Darkstream 20k

To celebrate this subscriber milestone for the Darkstream, I’ve uploaded this one-hour 43-minute excerpt from the Jordanetics audiobook, which includes Milo’s Foreword, my own Introduction, and chapters one and five. If you haven’t read or listened to the book yet, this extended audio sample provides a solid foundation for the book’s case against Jordan Peterson and his evil philosophy.

It includes one of my favorite sections of the book, which addresses the oft-heard claim that Jordan Peterson’s thinking is simply too advanced for less-refined intellects to understand. The claim is particularly amusing for me in light of how few recognize, or even notice, my occasional literary pyrotechnic.

Objection 1: Jordan Peterson is a complex thinker with a Platonic approach that is easily misunderstood by those who don’t carefully follow him. You just don’t understand him.

I answer that, It is true that Peterson is inclined to excessive wordiness and run-on sentences, his references are often obscure, and the examples he provides are frequently too loosely connected and meandering for the average person to easily follow. But the nebulous word salad Peterson customarily presents in lieu of logical arguments is not at all typical of a genius-level intellect, to the contrary, it is much more commonly observed among academic poseurs who wish to be mistaken for one.

If you have actually read the great thinkers of whom Peterson is almost entirely ignorant, one thing that will often strike you is the intense clarity of their thought processes. Their genius stems from the way in which they enlighten the reader, from the way they turn dark chaos into orderly light. They do not confuse, to the contrary, they clarify.

As an exercise, compare the following four sentences, all of which are more complex than the norm these days. I ran each of them through the Gunning-Fog Index, a weighted average of the number of words per sentence, and the number of long words per word. The index provides a number that is supposed to indicate that the text can be understood by someone who left full-time education at a later age than the number; the higher the number, the more complicated the text.
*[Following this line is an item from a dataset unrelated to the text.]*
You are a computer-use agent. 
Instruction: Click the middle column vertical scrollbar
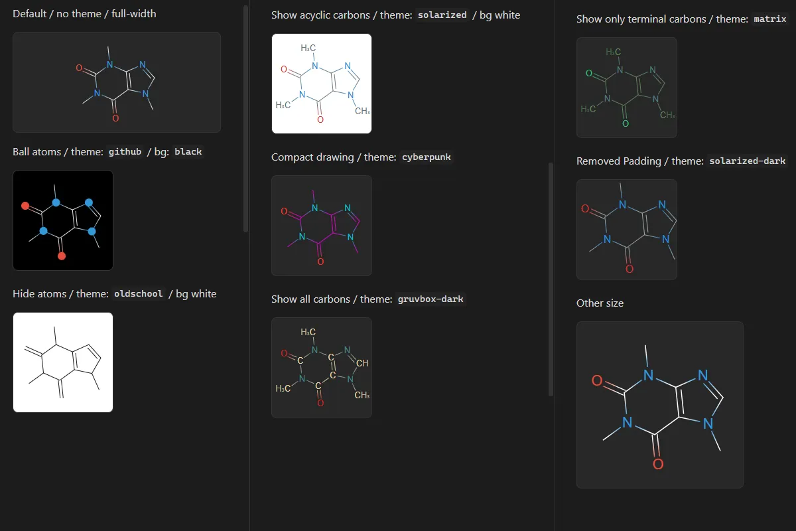pyautogui.click(x=551, y=279)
But it’s really just an objective measure of textual complexity.

  • We must be able to employ persuasion, just as strict reasoning can be employed, on opposite sides of a question, not in order that we may in practice employ it in both ways (for we must not make people believe what is wrong), but in order that we may see clearly what the facts are, and that, if another man argues unfairly, we on our part may be able to confute him. (GFI 31.6)
  • In like manner the poet with his words and phrases may be said to lay on the colours of the several arts, himself understanding their nature only enough to imitate them; and other people, who are as ignorant as he is, and judge only from his words, imagine that if he speaks of cobbling, or of military tactics, or of anything else, in metre and harmony and rhythm, he speaks very well –such is the sweet influence which melody and rhythm by nature have. (GFI 21.9)
  • The great dramatists and religious thinkers of the world have been able to grasp this fact, at least implicitly, and to transmit it in story and image; modern analytic thinkers and existential theorists have attempted to abstract these ideas upward into “higher consciousness,” and to present them in logical and purely semantic form. (GFI 18.2)
  • We have considered that students in this doctrine have not seldom been hampered by what they have found written by other authors, partly on account of the multiplication of useless questions, articles, and arguments, partly also because those things that are needful for them to know are not taught according to the order of the subject matter, but according as the plan of the book might require, or the occasion of the argument offer, partly, too, because frequent repetition brought weariness and confusion to the minds of readers. (GFI 40.2)

Were you able to distinguish the Peterson quote from the Aquinas, the Aristotle, and the Plato quotes? If you noticed, the Peterson sentence, which is the third sentence, is considerably shorter and less structurally complex than the other three examples, but it is also observably less clear than them. Whereas the Aristotle sentence in particular is rich with meaning, as it implies a vital distinction between rhetoric and dialectic that many today have trouble grasping even when it is explained to them in no little detail, but nevertheless clarifies the relevant point for the reader, the Peterson sentence unnecessarily complicates what is a fairly simple and straightforward observation about the mythopoetic human response to the concepts of good and evil.

And yes, the GFI on that last sentence was a respectable 36.3. But it wasn’t actually that hard to follow or understand, was it? Complexity is neither ambiguity nor nebulosity, and insight does not require complexity. Also, in case you’re interested, the authors of the four sentences, in order, were: Aristotle, Plato/Socrates, Peterson, Aquinas.